- [REQUIRED ACTION 1]:
In the press release about the Medicare veto, what payment increase does H.R. 6331 ensure physicians will receive for FY09?
- [REQUIRED ACTION 2]:
Repeat the part of the Medicare veto press release starting with "Representing the 29th" and going on through "pay cuts today.".
- [REQUIRED ACTION 3]:
Pick up the press release about the Medicare veto after its last sentence and continue writing it.

- [EXTRACT]:
Representing the 29th District of Texas

Congress must override Medicare veto swiftly

July 15, 2008
Press Release
Washington, D.C. – U.S. Rep. Gene Green (D-Houston) called for a swift congressional override of President Bush’s veto of a Medicare bill that would block physician pay cuts today.
“We need to make sure this bill becomes law as soon as possible so that doctors and patients aren’t affected,” Green said. “If there is any delay we’ll start seeing problems as of tomorrow.”         
The Medicare program reimburses physicians who treat seniors using a complex formula based on a number of factors. Green said the formula reduces payments to physicians when the economy goes down – a time when doctors are least able to absorb the extra costs. He said these payment reductions have caused many physicians to hold off on accepting new Medicare patients, withdraw from the program, or retire from medicine altogether. Green said he has consistently advocated a fix for the reimbursement rate in the physician payment program
Medicare Improvements for Patients and Providers Act of 2008 (H.R. 6331) will prevent a payment cut to physicians under Medicare for FY08 and ensures that physicians will receive payment increases of 1.1 percent for FY09; as opposed to the 10.6 percent cut they were scheduled to receive under the old formula. The Senate passed H.R. 6331 on July 9, 2008.

- [DATA]:
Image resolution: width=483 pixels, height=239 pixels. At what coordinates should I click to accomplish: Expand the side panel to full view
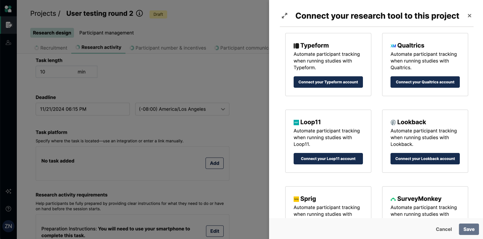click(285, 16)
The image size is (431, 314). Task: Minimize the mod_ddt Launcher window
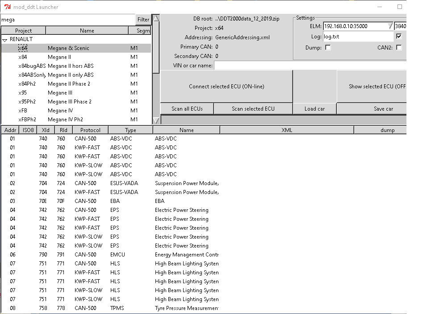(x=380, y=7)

...

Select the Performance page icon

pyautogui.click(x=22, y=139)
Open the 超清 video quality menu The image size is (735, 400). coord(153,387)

- [ANSWER SECTION 1]:
A payment increase of 1.1 percent.

- [ANSWER SECTION 2]:
Representing the 29th District of Texas

Congress must override Medicare veto swiftly

July 15, 2008
Press Release
Washington, D.C. – U.S. Rep. Gene Green (D-Houston) called for a swift congressional override of President Bush’s veto of a Medicare bill that would block physician pay cuts today.

- [ANSWER SECTION 3]:
The physician pay cut was scheduled cut to go into effect July 1, 2008, but the Centers for Medicare and Medicaid (CMS) agreed to delay reimbursement for claims submitted after July 1, 2008 until July 15, 2008, before they implemented the scheduled physician payment cut rates to reimbursements to allow Congress time to act on the impending cut. 
Today, CMS must begin releasing payments to physicians with the 10.6 percent rate cut in effect because the President has not signed H.R. 6331 into law or vetoed the bill.
Green said the Administration had indicated they intend to veto the bill. “I hope they will do so quickly so that Congress, which passed the bill with a veto proof margin, can override the veto.”